__TASK OBJECTIVE__. Rewrite everything from the line containing "You are a computer-use agent. The" down to the end of the lines, swapping "racing car" for "race car" and leaving everything else unchanged.

__ENTRIES PROVIDED__.
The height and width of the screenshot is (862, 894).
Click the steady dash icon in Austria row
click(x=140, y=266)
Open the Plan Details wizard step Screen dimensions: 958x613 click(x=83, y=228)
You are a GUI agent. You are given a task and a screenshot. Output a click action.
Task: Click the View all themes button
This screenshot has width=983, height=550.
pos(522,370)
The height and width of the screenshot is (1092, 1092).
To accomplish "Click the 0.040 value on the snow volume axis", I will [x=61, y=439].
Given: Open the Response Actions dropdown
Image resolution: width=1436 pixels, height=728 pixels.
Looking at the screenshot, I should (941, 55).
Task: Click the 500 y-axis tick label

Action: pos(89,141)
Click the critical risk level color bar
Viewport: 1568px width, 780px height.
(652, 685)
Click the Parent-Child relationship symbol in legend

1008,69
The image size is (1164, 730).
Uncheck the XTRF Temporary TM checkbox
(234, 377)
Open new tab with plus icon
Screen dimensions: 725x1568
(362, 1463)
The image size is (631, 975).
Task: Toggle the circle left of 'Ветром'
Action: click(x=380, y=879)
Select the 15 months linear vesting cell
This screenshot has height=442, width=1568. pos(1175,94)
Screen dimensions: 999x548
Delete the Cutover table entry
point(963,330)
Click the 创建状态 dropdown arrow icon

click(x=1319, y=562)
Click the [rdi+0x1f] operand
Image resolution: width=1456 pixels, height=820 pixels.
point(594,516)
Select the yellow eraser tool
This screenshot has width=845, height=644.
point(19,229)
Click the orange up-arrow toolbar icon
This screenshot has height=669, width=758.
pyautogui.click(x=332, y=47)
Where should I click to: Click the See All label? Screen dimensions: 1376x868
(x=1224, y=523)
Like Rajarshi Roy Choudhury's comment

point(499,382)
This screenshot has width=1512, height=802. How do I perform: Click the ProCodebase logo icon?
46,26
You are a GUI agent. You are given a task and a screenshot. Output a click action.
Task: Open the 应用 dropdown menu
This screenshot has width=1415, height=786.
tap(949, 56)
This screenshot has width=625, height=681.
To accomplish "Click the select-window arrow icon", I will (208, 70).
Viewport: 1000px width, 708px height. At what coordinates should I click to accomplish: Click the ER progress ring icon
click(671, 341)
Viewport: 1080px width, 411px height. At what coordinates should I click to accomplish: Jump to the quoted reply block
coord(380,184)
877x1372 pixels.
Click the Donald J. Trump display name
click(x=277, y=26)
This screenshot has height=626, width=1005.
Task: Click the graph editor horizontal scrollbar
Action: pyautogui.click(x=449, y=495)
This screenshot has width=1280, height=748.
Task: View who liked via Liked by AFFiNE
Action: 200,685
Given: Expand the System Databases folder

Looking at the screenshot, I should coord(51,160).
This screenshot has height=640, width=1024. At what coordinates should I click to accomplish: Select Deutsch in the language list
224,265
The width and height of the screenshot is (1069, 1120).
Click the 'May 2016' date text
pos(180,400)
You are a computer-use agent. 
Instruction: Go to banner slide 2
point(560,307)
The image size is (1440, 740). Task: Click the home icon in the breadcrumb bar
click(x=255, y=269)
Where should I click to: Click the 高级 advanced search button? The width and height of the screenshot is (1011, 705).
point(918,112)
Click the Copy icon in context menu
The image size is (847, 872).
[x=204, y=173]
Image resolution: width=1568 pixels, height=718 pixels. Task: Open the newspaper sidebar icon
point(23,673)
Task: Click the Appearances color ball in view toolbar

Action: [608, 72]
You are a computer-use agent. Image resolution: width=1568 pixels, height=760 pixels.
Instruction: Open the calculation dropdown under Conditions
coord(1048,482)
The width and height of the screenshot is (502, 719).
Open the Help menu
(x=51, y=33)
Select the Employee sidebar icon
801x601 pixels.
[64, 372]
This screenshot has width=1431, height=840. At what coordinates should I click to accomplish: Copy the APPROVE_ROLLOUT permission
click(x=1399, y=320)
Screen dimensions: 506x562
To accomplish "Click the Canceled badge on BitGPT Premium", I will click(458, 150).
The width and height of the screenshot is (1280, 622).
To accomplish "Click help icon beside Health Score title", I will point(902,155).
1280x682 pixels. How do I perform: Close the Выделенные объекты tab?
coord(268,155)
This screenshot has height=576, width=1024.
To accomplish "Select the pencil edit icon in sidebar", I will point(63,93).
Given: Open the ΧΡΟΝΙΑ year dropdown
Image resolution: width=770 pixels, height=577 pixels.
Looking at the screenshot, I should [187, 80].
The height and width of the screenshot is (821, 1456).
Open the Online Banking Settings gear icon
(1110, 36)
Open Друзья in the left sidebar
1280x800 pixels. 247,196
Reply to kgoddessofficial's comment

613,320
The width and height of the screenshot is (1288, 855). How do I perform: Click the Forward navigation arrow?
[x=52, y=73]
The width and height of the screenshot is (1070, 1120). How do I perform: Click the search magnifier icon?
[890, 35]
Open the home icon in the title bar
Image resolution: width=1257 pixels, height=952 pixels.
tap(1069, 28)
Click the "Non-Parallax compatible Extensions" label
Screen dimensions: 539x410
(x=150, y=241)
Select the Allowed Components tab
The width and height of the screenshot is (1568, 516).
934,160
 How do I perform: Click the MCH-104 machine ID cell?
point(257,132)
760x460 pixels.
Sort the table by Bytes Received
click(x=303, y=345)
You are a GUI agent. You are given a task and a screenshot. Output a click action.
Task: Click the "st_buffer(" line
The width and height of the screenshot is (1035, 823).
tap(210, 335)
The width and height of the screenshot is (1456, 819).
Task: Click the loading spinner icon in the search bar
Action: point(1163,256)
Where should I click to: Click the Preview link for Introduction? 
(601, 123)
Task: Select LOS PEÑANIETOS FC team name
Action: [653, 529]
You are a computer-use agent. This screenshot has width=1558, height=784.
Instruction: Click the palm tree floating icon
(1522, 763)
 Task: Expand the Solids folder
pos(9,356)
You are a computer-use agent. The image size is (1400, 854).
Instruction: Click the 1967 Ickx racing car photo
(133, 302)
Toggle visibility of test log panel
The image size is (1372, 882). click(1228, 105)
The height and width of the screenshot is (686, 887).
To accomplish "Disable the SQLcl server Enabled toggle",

__TASK RESPONSE__.
You are a computer-use agent. The image size is (1400, 854).
Instruction: Click the 1967 Ickx race car photo
(133, 302)
Toggle visibility of test log panel
The image size is (1372, 882). click(1228, 105)
The height and width of the screenshot is (686, 887).
To accomplish "Disable the SQLcl server Enabled toggle",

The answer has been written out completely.